- WHAT THE TASK REQUIRES: All lines from the one containing "This screenshot has width=748, height=625." through the end of the data below are to be repeated exactly, with pictures left out.
+++ PROVIDED ENTRIES
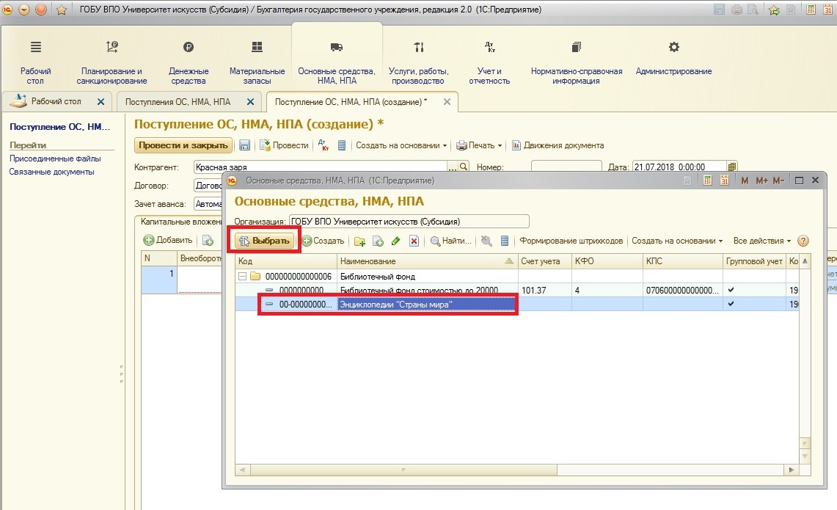Open dialog's Создать на основании dropdown
Viewport: 837px width, 510px height.
point(677,241)
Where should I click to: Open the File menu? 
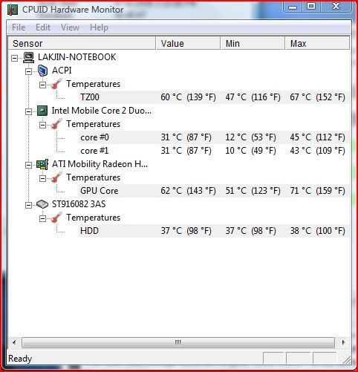[x=19, y=27]
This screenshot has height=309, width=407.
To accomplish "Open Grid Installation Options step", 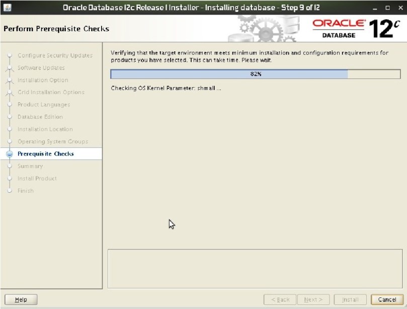I will tap(51, 93).
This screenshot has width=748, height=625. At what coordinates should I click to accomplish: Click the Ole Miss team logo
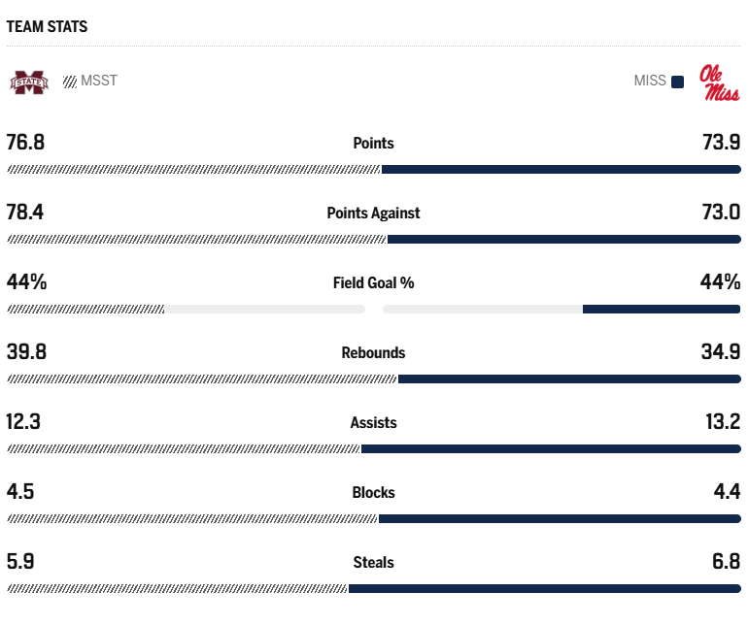click(719, 82)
++++++
- EXPECTED OUTPUT:
This screenshot has width=748, height=625. At what coordinates should I click to accomplish: Click the Ole Miss team logo
click(719, 82)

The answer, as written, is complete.